### AIM
Echo the lines below, from the first one through the line that contains "ESSEN & TRINKEN (249, 232)", with both of those included, copying each line without any change and leaving out the pictures.

### PROVIDED RECORDS

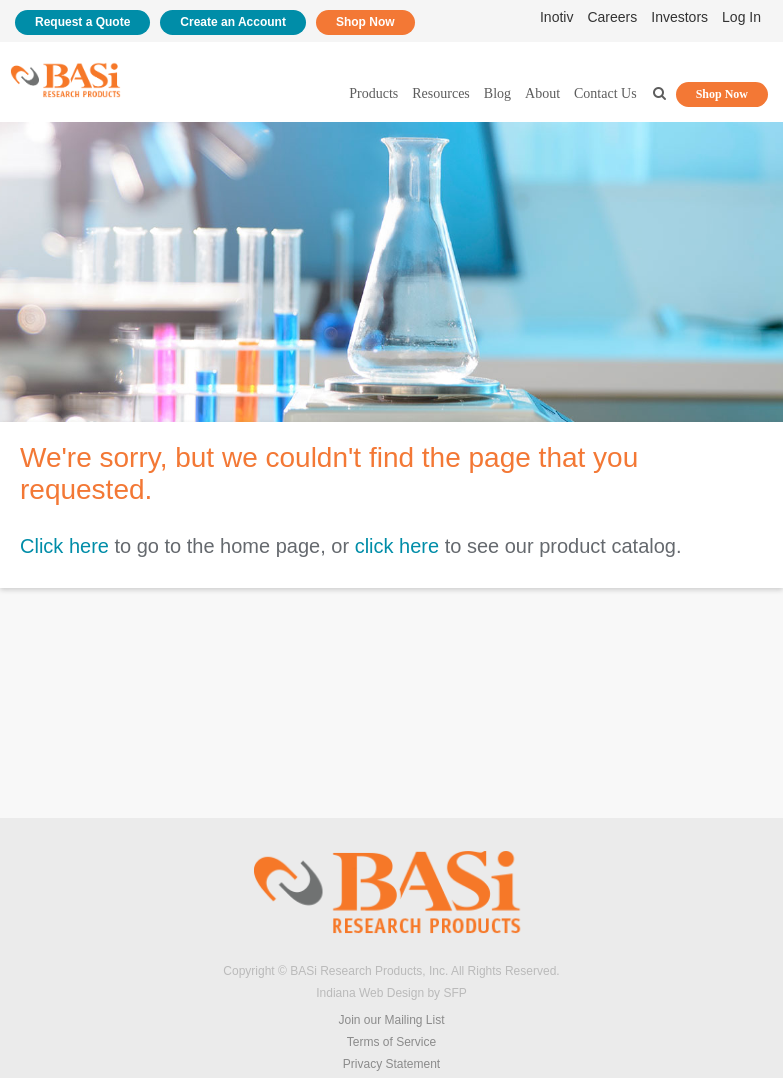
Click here (64, 546)
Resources (441, 93)
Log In (741, 17)
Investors (679, 17)
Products (373, 93)
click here (397, 546)
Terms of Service (391, 1042)
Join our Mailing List (391, 1020)
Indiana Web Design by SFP (391, 993)
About (542, 93)
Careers (612, 17)
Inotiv (556, 17)
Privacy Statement (391, 1064)
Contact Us (605, 93)
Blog (497, 93)
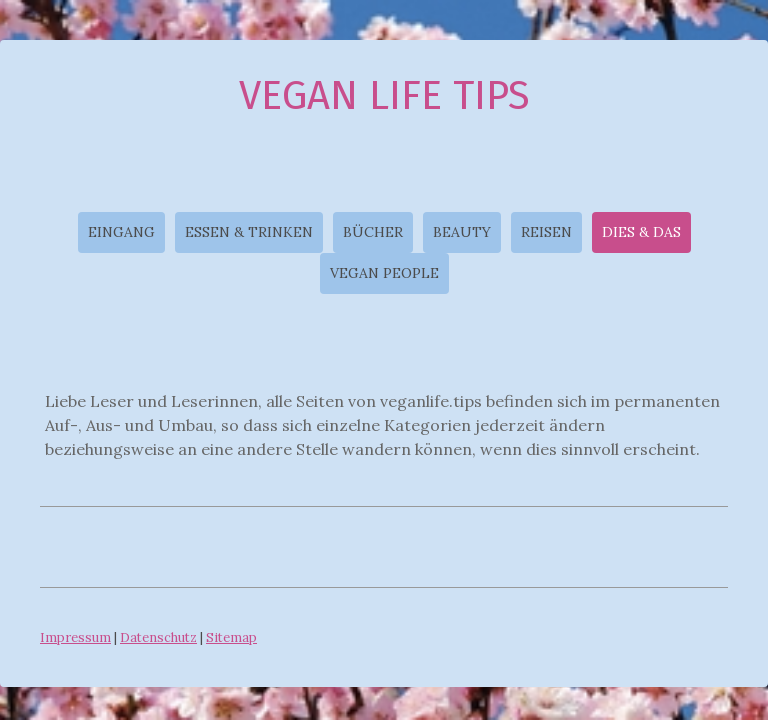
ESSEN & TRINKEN (249, 232)
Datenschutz (158, 637)
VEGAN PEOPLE (384, 273)
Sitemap (231, 637)
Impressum (75, 637)
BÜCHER (373, 232)
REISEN (546, 232)
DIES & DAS (641, 232)
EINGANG (121, 232)
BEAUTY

### WRITTEN REPLY
Click here (64, 546)
Resources (441, 93)
Log In (741, 17)
Investors (679, 17)
Products (373, 93)
click here (397, 546)
Terms of Service (391, 1042)
Join our Mailing List (391, 1020)
Indiana Web Design by SFP (391, 993)
About (542, 93)
Careers (612, 17)
Inotiv (556, 17)
Privacy Statement (391, 1064)
Contact Us (605, 93)
Blog (497, 93)
ESSEN & TRINKEN (249, 232)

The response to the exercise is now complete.